Description
Crispy, juicy, and comforting Southern fried chicken marinated in buttermilk for flavor and tenderness.
Ingredients
- 4 chicken pieces (legs, thighs, breasts, bone-in, skin-on recommended)
- 1 cup buttermilk
- 1 teaspoon hot sauce (optional)
- 1 cup all-purpose flour
- 1 teaspoon salt
- 1 teaspoon black pepper
- 1 teaspoon paprika (sweet or smoked)
- 1/2 teaspoon garlic powder
- 1/2 teaspoon onion powder
- Vegetable oil for frying (enough to fill a deep skillet about 1–1.5 inches)
Instructions
- In a bowl, whisk together the buttermilk and hot sauce. Submerge the chicken pieces, cover, and refrigerate for at least 1 hour or up to overnight.
- In a separate bowl, combine the flour, salt, black pepper, paprika, garlic powder, and onion powder. Whisk to aerate.
- Pour vegetable oil into a deep skillet to a depth of about 1–1.5 inches. Heat over medium-high until the oil reaches 350°F (175°C).

ASSIGNMENT: Continue the Southern fried chicken recipe past its final step.

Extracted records

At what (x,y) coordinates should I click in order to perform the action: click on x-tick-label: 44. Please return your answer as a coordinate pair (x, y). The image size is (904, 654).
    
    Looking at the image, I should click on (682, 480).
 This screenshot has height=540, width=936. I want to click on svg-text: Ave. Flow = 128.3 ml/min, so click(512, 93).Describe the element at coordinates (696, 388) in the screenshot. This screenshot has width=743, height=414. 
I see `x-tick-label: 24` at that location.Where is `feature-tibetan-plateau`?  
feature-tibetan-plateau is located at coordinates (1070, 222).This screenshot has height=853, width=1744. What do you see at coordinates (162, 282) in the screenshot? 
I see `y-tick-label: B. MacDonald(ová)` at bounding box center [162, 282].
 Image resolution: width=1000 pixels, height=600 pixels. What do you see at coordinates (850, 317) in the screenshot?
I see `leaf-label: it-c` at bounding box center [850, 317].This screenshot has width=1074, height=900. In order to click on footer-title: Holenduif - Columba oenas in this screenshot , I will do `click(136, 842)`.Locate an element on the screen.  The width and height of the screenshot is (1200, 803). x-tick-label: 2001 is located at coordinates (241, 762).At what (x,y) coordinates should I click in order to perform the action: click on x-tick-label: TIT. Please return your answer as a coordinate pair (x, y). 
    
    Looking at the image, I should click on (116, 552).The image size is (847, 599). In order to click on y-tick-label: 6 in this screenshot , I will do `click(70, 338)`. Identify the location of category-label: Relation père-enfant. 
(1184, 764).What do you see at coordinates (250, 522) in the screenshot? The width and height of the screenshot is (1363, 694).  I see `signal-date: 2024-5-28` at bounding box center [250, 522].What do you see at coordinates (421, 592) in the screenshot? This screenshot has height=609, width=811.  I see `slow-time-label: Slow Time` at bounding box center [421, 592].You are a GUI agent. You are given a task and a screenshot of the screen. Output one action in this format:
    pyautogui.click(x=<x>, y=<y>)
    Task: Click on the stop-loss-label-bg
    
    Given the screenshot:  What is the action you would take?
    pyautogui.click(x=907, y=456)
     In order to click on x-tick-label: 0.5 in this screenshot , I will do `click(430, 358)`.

ANSWER BOX:
- Remove chicken from the buttermilk, dredge thoroughly in the seasoned flour, pressing to coat. For extra crunch, double-dredge by dipping back in buttermilk then in flour again.
- Carefully place the chicken in the hot oil, skin-side down, and fry at 325–350°F for about 15–20 minutes until the internal temperature reaches 165°F (74°C).
- Transfer the chicken to a wire rack or paper towels and let rest for 5 minutes before serving.
Notes
For extra crispiness, allow dredged chicken to rest before frying. Store leftovers in an airtight container for up to 3-4 days.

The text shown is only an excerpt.